[Saved data entries]
-=-=-=-=-

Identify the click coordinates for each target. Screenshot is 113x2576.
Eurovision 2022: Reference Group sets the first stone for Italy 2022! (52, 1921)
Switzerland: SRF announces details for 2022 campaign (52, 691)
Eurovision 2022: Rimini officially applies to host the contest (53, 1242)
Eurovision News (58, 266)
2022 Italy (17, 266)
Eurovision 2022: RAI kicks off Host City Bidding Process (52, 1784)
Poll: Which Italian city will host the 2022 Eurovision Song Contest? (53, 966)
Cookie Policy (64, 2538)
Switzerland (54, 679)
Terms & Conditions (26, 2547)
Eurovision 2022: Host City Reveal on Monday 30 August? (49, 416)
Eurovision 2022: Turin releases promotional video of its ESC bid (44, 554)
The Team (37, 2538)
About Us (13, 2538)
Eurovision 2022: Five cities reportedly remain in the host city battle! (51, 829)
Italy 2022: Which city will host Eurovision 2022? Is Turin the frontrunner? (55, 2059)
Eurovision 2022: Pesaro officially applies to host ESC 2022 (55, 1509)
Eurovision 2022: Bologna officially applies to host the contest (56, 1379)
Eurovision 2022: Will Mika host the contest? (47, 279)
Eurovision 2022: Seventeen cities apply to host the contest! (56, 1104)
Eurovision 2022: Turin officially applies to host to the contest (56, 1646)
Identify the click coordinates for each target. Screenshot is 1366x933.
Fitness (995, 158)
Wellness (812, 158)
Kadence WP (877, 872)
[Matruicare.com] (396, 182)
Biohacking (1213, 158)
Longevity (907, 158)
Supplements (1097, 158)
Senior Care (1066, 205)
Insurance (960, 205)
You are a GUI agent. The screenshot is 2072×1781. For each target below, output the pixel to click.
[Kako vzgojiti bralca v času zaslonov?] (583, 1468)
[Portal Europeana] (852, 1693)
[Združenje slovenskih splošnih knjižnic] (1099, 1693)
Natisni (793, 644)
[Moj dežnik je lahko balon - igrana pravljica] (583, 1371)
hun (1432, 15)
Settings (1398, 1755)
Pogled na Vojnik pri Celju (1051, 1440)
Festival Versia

-=-=-=-=-

== WHAT YOU ARE ASKED TO DO ==
Only lines containing the string "click" are needed. Pull each of them out of the records above.

== SOLVED PROBLEM ==
Identify the click coordinates for each target. Screenshot is 113x2576.
Identify the click coordinates for each target. Screenshot is 1366x933.
You are a GUI agent. The screenshot is 2072×1781. For each target below, output the pixel to click.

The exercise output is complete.